Embedded in a time when the Vietnam War was ongoing, Harold & Maude plays out Harold's adolescence on the verge of adulthood against the backdrop of the United States coming to terms with two failed wars.  His mother pushes him into being a man by looking for his dates so that he can be married and fulfill her view of what adulthood means.  She is bound up in forcing him into being what she wants and not what he, and by extension, the United States, wants to become.

In Greek myth, Calliope is one of the muses, in particular the muse of poetry. By the time Maude and Harold are at an amusement park, enjoying the mid-way rides, it should be clear that she is Harold's Calliope with calliope music in the background. She has shown him wonderful contraptions and art that hint at how wonderful the world can be if he embraces it and choses what he wants to do rather than accepting the choices of others.

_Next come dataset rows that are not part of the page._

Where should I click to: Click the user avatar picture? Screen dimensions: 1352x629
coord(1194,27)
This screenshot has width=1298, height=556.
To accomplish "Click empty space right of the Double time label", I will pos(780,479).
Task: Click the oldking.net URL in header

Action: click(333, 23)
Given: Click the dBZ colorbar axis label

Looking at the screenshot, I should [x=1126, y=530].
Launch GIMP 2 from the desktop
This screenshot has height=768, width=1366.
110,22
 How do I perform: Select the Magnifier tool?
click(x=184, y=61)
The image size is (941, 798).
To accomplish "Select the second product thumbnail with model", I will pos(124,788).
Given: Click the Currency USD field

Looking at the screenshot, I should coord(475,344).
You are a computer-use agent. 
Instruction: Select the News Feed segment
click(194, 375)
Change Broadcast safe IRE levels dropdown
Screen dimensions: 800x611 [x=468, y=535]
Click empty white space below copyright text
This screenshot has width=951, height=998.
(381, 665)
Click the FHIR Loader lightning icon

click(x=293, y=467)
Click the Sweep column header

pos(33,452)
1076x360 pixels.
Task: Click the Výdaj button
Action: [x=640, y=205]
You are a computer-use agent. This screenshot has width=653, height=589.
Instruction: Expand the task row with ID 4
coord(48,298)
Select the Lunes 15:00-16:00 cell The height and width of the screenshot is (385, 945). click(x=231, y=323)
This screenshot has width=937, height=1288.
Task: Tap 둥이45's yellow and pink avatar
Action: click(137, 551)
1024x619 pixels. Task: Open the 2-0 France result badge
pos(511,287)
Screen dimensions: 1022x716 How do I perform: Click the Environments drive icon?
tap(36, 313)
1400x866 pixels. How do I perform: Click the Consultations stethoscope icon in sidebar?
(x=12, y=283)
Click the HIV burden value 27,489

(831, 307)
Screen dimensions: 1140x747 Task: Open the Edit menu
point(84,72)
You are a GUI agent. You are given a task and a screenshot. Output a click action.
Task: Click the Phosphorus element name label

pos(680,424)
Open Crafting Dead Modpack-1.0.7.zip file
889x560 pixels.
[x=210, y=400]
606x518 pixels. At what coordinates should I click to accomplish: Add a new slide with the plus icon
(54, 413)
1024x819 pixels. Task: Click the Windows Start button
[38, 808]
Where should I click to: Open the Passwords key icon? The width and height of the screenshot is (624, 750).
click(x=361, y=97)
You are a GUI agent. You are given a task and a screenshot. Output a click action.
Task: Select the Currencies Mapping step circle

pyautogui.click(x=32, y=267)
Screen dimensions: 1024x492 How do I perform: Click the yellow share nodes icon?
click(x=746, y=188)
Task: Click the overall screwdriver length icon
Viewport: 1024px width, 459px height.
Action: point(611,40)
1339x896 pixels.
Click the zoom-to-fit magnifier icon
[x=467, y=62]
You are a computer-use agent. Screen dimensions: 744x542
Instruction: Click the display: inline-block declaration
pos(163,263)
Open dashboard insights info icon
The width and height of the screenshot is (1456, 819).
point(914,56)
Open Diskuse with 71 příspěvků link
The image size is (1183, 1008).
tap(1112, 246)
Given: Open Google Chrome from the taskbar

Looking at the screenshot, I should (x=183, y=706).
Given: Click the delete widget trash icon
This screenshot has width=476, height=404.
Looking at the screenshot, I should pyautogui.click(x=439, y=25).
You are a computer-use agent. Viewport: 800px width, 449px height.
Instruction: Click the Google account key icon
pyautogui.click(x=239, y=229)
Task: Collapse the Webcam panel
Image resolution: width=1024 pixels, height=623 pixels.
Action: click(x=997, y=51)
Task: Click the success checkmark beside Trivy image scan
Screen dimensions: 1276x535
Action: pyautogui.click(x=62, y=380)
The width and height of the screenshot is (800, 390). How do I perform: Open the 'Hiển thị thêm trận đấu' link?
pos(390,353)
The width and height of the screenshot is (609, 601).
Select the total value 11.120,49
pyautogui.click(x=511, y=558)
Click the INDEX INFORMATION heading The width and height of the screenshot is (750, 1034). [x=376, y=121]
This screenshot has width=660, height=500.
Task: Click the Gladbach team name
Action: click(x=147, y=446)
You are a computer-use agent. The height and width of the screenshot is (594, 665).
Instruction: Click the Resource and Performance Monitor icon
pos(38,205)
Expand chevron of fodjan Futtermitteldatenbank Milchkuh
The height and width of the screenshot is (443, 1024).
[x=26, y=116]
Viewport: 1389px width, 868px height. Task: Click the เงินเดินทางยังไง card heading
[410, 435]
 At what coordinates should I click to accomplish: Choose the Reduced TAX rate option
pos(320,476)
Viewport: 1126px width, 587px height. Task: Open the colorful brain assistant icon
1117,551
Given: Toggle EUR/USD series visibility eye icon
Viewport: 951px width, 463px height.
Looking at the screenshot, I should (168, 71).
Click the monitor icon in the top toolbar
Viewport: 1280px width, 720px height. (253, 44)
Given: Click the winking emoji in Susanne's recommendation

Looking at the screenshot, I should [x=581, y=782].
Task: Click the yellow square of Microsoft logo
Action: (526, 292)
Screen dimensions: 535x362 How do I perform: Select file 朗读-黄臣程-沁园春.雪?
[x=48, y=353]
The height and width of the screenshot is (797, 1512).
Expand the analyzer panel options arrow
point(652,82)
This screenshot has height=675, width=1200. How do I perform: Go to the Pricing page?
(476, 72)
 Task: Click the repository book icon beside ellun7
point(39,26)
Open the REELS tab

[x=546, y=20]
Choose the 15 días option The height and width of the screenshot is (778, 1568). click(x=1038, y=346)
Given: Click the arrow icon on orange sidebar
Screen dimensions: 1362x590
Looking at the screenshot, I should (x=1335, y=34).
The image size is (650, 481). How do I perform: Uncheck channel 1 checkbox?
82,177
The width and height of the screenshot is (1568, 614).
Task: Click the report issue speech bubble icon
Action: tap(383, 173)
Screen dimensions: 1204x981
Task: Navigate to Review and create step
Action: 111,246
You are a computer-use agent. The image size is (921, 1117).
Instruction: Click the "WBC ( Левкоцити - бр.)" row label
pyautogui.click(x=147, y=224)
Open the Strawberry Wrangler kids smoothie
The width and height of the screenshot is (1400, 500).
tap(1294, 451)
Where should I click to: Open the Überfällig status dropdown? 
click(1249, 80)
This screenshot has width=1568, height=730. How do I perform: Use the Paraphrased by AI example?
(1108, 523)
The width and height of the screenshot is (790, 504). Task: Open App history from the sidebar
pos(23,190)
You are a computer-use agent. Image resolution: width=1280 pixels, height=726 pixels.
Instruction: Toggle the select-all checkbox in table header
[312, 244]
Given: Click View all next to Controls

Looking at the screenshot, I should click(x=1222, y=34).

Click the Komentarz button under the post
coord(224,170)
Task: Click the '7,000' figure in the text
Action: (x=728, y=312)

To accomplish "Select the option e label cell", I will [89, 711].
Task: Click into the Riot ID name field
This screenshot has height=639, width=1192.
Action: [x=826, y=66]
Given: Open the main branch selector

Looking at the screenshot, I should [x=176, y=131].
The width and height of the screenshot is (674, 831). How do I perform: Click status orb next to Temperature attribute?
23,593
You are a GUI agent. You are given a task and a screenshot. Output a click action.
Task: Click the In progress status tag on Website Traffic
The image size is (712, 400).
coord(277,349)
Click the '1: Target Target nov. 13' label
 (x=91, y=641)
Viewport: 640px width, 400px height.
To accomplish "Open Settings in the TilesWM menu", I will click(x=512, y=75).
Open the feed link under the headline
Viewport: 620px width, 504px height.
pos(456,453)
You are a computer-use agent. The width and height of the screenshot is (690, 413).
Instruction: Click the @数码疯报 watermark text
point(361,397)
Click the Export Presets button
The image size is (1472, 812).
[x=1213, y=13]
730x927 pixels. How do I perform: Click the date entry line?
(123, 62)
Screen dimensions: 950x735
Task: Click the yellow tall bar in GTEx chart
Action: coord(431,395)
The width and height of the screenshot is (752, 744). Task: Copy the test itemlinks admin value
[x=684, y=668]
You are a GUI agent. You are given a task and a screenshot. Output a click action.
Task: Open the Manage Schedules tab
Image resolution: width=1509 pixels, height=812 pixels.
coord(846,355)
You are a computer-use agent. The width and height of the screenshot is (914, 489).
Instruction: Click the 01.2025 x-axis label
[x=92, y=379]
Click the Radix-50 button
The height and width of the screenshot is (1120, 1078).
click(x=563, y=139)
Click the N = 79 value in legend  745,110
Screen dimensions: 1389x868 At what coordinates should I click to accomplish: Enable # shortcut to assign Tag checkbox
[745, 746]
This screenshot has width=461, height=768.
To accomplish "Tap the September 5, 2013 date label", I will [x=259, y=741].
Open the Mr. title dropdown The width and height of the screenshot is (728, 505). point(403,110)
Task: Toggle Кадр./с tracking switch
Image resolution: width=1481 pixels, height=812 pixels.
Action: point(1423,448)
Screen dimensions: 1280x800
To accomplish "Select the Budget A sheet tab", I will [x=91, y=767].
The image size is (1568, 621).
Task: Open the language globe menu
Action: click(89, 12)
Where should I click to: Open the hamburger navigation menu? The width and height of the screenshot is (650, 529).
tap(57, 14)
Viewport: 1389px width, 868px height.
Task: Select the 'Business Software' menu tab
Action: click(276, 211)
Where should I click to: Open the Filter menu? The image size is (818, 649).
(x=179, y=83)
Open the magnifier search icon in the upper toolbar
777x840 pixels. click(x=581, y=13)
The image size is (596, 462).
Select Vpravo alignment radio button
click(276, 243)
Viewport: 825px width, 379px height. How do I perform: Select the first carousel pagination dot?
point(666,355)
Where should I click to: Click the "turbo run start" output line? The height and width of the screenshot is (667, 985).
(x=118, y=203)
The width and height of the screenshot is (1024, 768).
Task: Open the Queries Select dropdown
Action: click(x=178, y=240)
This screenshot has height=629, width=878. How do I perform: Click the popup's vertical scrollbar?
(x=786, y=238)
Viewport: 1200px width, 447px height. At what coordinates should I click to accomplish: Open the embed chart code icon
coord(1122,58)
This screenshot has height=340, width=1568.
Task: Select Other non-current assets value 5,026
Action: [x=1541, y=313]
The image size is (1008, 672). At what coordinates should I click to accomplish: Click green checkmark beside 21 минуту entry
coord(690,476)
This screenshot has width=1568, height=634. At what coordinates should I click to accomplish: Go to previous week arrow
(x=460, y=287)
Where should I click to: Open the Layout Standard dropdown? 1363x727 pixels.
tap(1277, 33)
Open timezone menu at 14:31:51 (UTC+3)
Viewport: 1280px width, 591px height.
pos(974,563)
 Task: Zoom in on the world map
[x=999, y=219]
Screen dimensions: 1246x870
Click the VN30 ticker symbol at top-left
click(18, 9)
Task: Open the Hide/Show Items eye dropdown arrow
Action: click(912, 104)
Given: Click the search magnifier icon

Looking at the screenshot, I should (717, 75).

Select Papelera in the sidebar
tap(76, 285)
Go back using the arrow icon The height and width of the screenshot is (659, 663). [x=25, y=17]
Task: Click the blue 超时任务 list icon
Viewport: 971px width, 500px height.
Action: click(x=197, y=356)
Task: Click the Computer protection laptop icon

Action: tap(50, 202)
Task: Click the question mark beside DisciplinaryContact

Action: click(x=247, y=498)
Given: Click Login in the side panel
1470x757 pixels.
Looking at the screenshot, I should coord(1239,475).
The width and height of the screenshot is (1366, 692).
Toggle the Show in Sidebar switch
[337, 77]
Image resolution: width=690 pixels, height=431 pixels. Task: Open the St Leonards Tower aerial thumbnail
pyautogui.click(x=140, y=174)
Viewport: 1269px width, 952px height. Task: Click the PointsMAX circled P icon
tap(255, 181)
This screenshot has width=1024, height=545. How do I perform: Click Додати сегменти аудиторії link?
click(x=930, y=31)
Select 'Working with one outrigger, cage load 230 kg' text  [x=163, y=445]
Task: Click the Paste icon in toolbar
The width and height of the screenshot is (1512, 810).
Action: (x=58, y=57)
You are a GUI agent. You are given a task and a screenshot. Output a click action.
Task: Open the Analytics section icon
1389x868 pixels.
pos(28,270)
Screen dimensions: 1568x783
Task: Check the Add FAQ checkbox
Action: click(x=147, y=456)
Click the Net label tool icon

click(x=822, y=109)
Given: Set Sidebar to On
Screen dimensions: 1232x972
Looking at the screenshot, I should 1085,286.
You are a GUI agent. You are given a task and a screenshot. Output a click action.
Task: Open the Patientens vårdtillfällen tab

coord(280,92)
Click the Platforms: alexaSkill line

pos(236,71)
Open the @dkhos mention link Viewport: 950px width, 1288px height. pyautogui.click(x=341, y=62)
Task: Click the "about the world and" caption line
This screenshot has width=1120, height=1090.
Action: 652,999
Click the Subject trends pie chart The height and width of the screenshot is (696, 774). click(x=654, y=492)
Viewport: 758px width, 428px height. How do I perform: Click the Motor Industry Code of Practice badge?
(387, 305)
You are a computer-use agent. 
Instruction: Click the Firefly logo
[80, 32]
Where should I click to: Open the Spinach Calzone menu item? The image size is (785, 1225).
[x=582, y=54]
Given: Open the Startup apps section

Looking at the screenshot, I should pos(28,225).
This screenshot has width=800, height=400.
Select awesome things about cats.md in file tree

Uncle Victor is representing an older view, wishing that the Germans could be setup again for a "good war" because the more recent wars "...have been a national disgrace." An older view that needs to pass away so that the younger generation can move on. For one moment, Maude is linked to the older world of Uncle Victor when Harold notices a numbered tattoo on Maude's arm.  The tattoo, put there by Germans during World War II, is another representation of something old that should be allowed to pass away and be left behind.

Victor's focus on Nathan Hale links Harold's theatrical fake deaths to Hale's famous quote, "I only regret that I have but one life to give for my country." Maude is pulling Harold away from his dramatic death scenes to show him that there is much more to life than the dramatic and shrill deaths he enacts.  You can see that Harold is already taking this message to heart before Maude passes away when, instead of faking his death with his second date, he cuts off his fake arm, like an animal biting off a leg to escape a trap.

And of course, there is the issue of Maude's age. When I watch Ruth Gordon's performance, I can see a younger person who is inside her aging body.  If taken as a tale about the adolescence of the United States, it is a good lesson about avoiding the obsession of youth in our culture and enjoying the good parts of age as much as the young. The last words of dialogue spoken in the movie are between Harold and Maude, "I love you" says Harold, and Maude responds "Oh, Harold, that is wonderful. Go and love some more."

I hadn't connected an influence of Wes Anderson's work with Hal Ashby.  The visual style and pace of story telling are very similar between Ashby and Anderson's work.